La marée finie, le reste du déjeuner avalé (l’homme de barre que je suis désormais déjeune toujours de travers),en route !
L’ancre haute et claire à bord (dixit la marine), la leçon recommence :
« Tu vises le toit du sanatorium de Saint-Trojan (tiens, je ne les savais pas tous poitrinaires) ; sorti des balises tu les longes, pas trop près, pas trop loin »…Les approximations recommencent !
« Attention au Grand Chapiâ devant le fort du Chapus »(nom du rocher du fort)
« Attention au Petit Chapiâ » (frère du précédent au beau milieu de la passe)
« Souviens-toi : quand l’homme de barre voit le clocher de Marennes dépasser du coin du fort de la largeur d’une voile de bateau, tu mets la barre dessous, complètement à droite, et tu remontes sur les vases du fort un petit peu, mais pas trop, puis tu mets la barre à gauche toute et tu vises la travée levante du pont afin de passer par dessous, et tu redresses.. »
A ce stade ma chemise n’est plus qu’un lamentable torchon tout mouillé et mon moral en pleine panique. Heureusement il y a un dieu pour les apprentis marins.
« Fonce dessous, près de la pile, à gauche »
« Attention au courant que tu as dans le nez ».
Par quel miracle ai-je réussi à voir le pont derrière moi, je ne le sais pas encore…
« Bon, ne te laisse pas abattre, attrape la Coincelle, vise le Commissaire, laisse-les à droite, presque à toucher »
« Attention, voilà les Meules »
« Vise la balise du Pointeau mais laisse le ragouillis des Meules à droite »
« Attention, la barre à gauche toute »
« Attention au C… qui nous double et nous serre sur les balises »
« Tiens ton cap sur Maumusson, tant pis pour cet Emm…qu’il aille au diable »
«Garde ton cap avec le courant dans le nez »
« Longe les balises jusqu’à la pointe de Bourgeois »
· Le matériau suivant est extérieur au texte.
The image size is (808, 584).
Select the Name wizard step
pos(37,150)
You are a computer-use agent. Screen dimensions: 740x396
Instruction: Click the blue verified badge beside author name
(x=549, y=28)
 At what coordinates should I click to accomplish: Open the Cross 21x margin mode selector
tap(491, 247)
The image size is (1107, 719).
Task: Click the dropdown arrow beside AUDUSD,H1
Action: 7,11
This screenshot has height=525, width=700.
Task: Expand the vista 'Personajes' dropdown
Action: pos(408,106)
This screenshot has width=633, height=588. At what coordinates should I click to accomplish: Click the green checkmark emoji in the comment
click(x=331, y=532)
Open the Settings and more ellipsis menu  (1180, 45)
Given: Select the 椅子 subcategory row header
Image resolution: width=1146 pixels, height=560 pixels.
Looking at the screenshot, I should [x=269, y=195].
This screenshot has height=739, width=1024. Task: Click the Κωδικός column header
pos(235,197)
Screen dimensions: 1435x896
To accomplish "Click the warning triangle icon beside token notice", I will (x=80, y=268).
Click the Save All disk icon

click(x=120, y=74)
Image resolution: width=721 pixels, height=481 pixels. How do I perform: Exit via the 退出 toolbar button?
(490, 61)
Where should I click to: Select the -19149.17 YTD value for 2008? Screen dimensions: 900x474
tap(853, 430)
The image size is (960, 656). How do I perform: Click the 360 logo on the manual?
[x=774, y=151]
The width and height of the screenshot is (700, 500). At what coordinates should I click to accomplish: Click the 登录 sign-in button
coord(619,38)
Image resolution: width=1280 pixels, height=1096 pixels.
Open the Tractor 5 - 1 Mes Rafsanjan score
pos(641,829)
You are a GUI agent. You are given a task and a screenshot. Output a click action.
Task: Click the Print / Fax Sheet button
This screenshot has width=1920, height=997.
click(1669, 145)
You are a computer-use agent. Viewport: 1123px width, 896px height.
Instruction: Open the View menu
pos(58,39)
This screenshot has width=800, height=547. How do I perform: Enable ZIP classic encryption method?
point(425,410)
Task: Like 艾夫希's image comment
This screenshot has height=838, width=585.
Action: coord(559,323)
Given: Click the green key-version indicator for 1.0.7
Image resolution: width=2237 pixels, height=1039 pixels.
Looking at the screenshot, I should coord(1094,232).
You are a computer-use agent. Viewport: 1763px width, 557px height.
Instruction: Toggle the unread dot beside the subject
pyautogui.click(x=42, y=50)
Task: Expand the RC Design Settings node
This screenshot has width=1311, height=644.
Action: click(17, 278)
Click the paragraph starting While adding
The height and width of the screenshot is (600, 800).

« Arrondis doucement ; aujourd’hui il n’y a pas de mer ; en cas de mer forte, et afin de ne pas prendre trop par le travers, tu piques sur Maumusson en épaulant les lames, et tu comptes après la plus forte ; une, deux, trois, quatre, cinq, entre la cinquième et la sixième tu abats tout et tu présentes ton cul à la sixième. A partir de là le danger est passé »
Merci , le beau temps !
« Laisse les deux bouées de la Soumaille à droite, longe la côte jusqu’à Jéac et pique sur le milieu de la Seudre, le courant dans le cul »
Une heure après, moi toujours aussi humide…
« Rentre doucement et fais attention à la pointe de vase du chenal »
Ouf ! Le bateau est à quai et moi à terre. Il me semble qu’un autre monde vient de s’ouvrir sous mes pieds, le monde maritime.
C’est ce monde que j’ai lâché en 1984, sous le numéro 47N1834, et qui m’a baptisé « invalide de la marine marchande » !
Bien des années après mon premier voyage comme homme de barre, après la disparition de mon professeur de père, je n’ai jamais pu faire « LA ROUTE » sans croire entendre derrière moi sa voix me mettre inlassablement en garde :
« Attention, tu vas…tu vas… »
Bateau remplacé, moteur changé, « LA ROUTE », elle, est toujours la même.
Aujourd’hui les bateaux ostréicoles sont le plus souvent des chalands à faible tirant d’eau, dotés de puissants moteurs. Les « hommes de barre » actuels ignorent les finasseries du parcours telles que je les ai connues.
Autres temps, autres mœurs, dit le proverbe.